Remembering Iwo Jima
Posted: Monday, February 18, 2013 4:00 pm
The Messenger, February 19, 2013
Tuesday marks the 68th anniversary of the U.S. Marines’ assault on Iwo Jima, and Union City war veteran Ed Youngblood is working to keep the memory of the historic battle alive.
Youngblood is a World War II veteran and a survivor of the Battle of Iwo Jima.
The assault on Iwo Jima began Feb. 19, 1945, at 9 a.m. on the tiny eight-square-mile island south of Japan in the Pacific Ocean. It was the goal of the American military forces to capture the island and its three airfields and use the strategically located island to attack Japan in World War II.

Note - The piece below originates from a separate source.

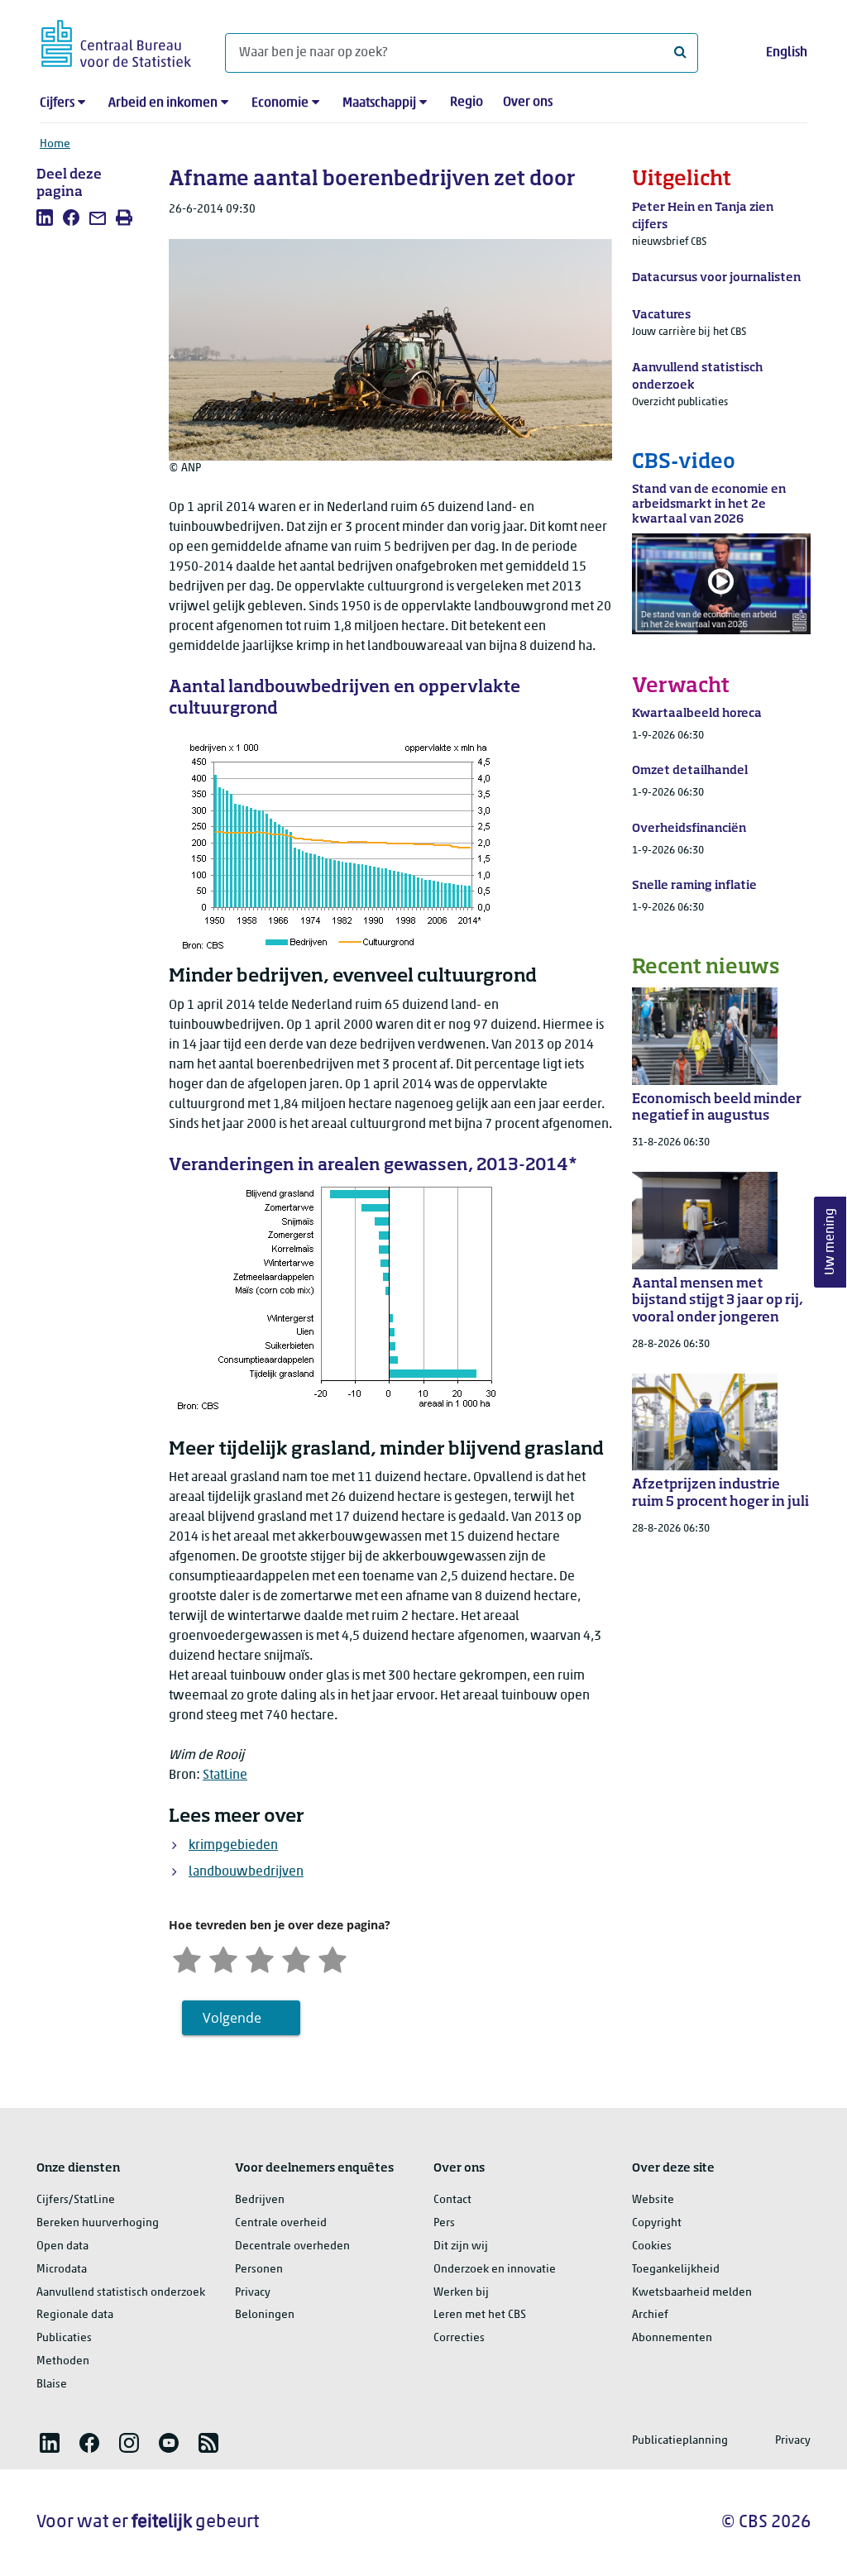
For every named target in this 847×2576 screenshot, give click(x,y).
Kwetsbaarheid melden (692, 2292)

The 3rd, 4th and 5th Marine Divisions participated in the siege, representing half of the U.S. Marine Corps, according to Youngblood. He said the landing beaches were located on the east side of the island and the battle lasted 36 days.
Marines gained control of the island on March 26, 1945.
The total number of casualties at Iwo Jima was 28,686 in the 36 days of fighting. There were 5,931 U.S. Marines killed, 17,272 U.S. Marines wounded and 2,648 who experienced combat fatigue and 2,835 from other branches of the military involved in the battle, according to Youngblood.
The assault on Iwo Jima also resulted in 27 Medals of Honor and 93 Navy Crosses being awarded. The 27 Medals of Honor were the most awarded in any battle in U.S. Marine Corps history. Hershel Williams of West Virginia is the only living Medal of Honor recipient remaining, according to Youngblood.
He provided some other statistics from the battle, including:
• More than 500 ships surrounded Iwo Jima during the battle and 70,000 U.S. Marines in three divisions landed on the island.
• There were 20,000 Japanese killed during the battle, and another 1,038 taken prisoner.
“We must never forget those who served there and those who died there,” Youngblood said.
The invasion of Iwo Jima is recognized as the first American landing on Japanese soil. America’s B-29 Superfortress played a key role in the firebombing campaign against the Japanese during the final months of World War II.
The image of the U.S. Marines and a Navy corpsman raising the American flag at Mount Suribachi is recognized as one of the most iconic images in American military history.